#### Exercise directions:
Decide whether each statement below agrees with the passage on sample proportions. Answer yes or no for each, and quote the words from the passage that decide it.
1. Across the ten samples, the lowest proportion of even rolls was 0.32.
2. The standard deviation of the distribution of sample proportions is called the sampling mean.
3. Each sample consisted of 50 rolls of the die.

In this example, the population proportion of even rolls is \(p = 0.5\) (using the classical approach to probability: three of the six faces of the die are even). Each sample of \(n = 25\) rolls produces a sample proportion, denoted by \(\hat{p}\), which varies from sample to sample. For these ten samples, the proportion of even rolls ranged from \(\hat{p} = 0.32\) to \(\hat{p} = 0.60\).

The sample proportions would be expected to vary around \(p = 0.5\) (the population proportion). Of course, the sample proportion in \(25\) rolls could be very small or very high by chance, but we wouldn't expect to see that very often. The sample proportions exhibit sampling variation, and the amount of sampling variation is quantified using a standard error.

\(p\) refers to the population proportion, and \(\hat{p}\) refers to the sample proportion.

The symbol \(\hat{p}\) is pronounced 'pee-hat'. (The \(\hat{\null}\) is called a 'hat'.)

Suppose a fair die was rolled \(25\) times, and this was repeated thousands of times (not just for ten samples as in the animation above), and the proportion of even rolls was recorded for every one of those thousands of samples. These thousands of sample proportions \(\hat{p}\), one from every sample of rolls, could be graphed using a histogram; see the animation below.

The shape of the histogram is roughly a normal distribution. This is no accident: statistical theory says this will happen (when certain conditions are met: see Sect. 24.6). The mean of this distribution is called the sampling mean, and the standard deviation for this distribution is called the standard error, denoted \(\text{s.e.}(\hat{p})\) (see Fig. 24.1).

#### Given material:
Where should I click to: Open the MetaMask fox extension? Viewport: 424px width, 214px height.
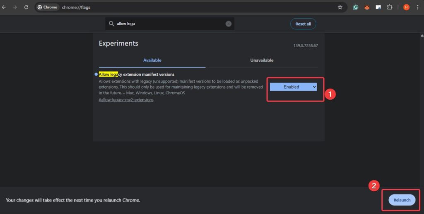pos(367,7)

#### Reply to the exercise:
1. Yes: "the proportion of even rolls ranged from \(\hat{p} = 0.32\) to \(\hat{p} = 0.60\)"
2. No: "the standard deviation for this distribution is called the standard error"
3. No: "Each sample of \(n = 25\) rolls produces a sample proportion"